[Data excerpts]

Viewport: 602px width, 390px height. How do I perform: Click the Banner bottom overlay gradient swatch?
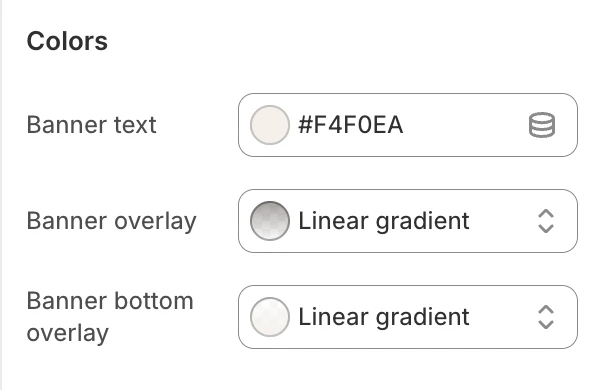270,317
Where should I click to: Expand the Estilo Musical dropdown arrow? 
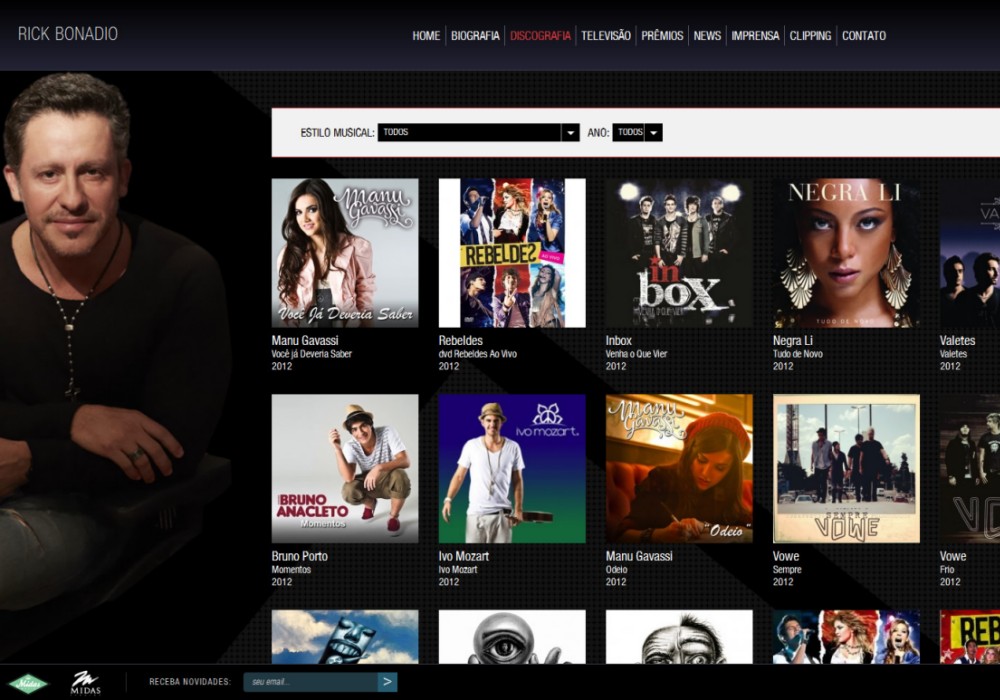coord(570,132)
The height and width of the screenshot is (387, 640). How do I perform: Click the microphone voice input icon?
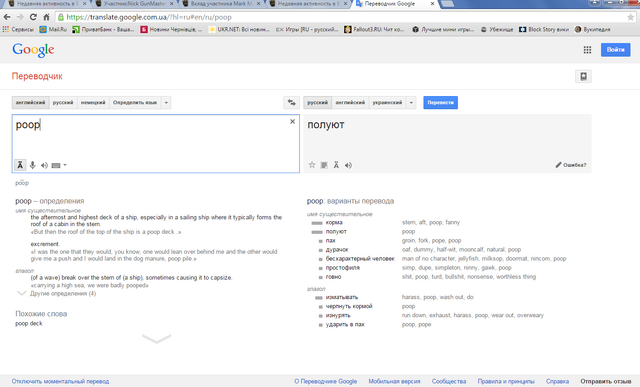[x=33, y=165]
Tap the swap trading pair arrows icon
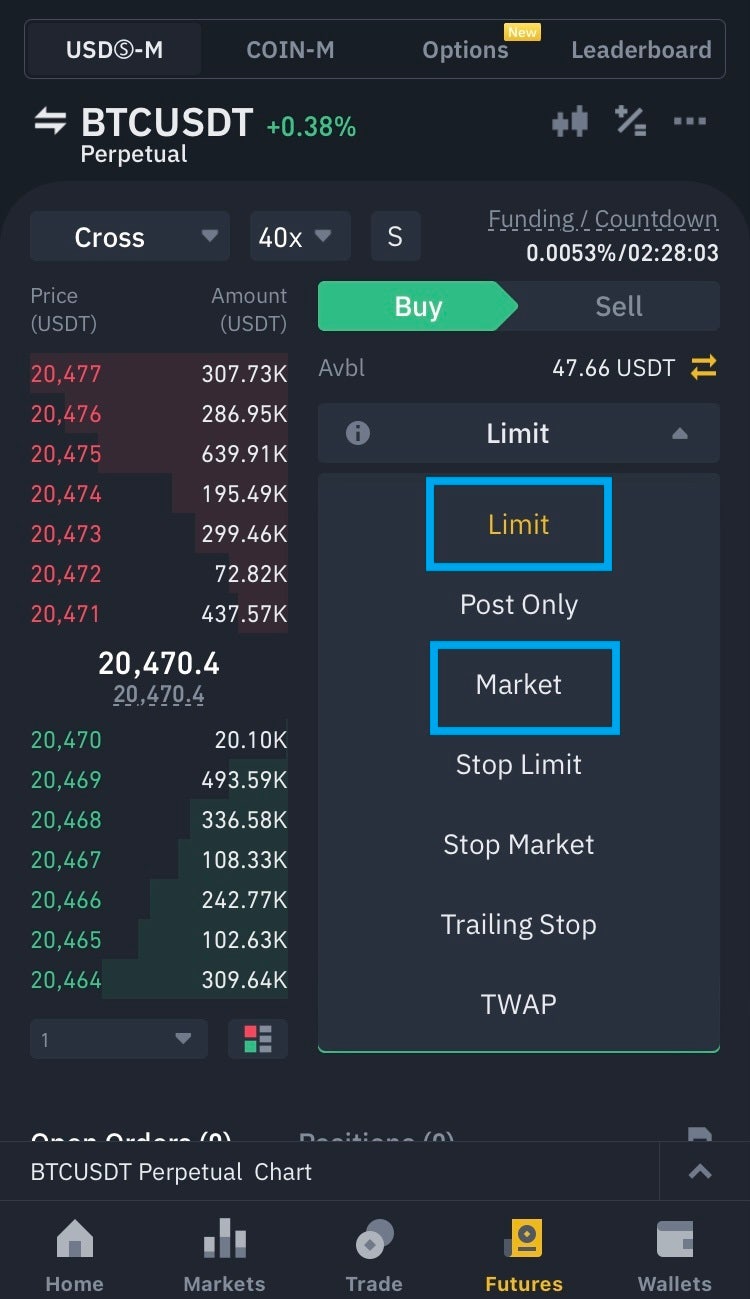 50,122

WHAT THE TASK REQUIRES ▸
Restate the data word for word without pictures.

TASK OUTPUT ▸
Viewport: 602px width, 390px height. How do I perform: Click the Banner bottom overlay gradient swatch?
270,317
Where should I click to: Expand the Estilo Musical dropdown arrow? 
coord(570,132)
The height and width of the screenshot is (387, 640). How do I perform: Click the microphone voice input icon?
[x=33, y=165]
Tap the swap trading pair arrows icon
 50,122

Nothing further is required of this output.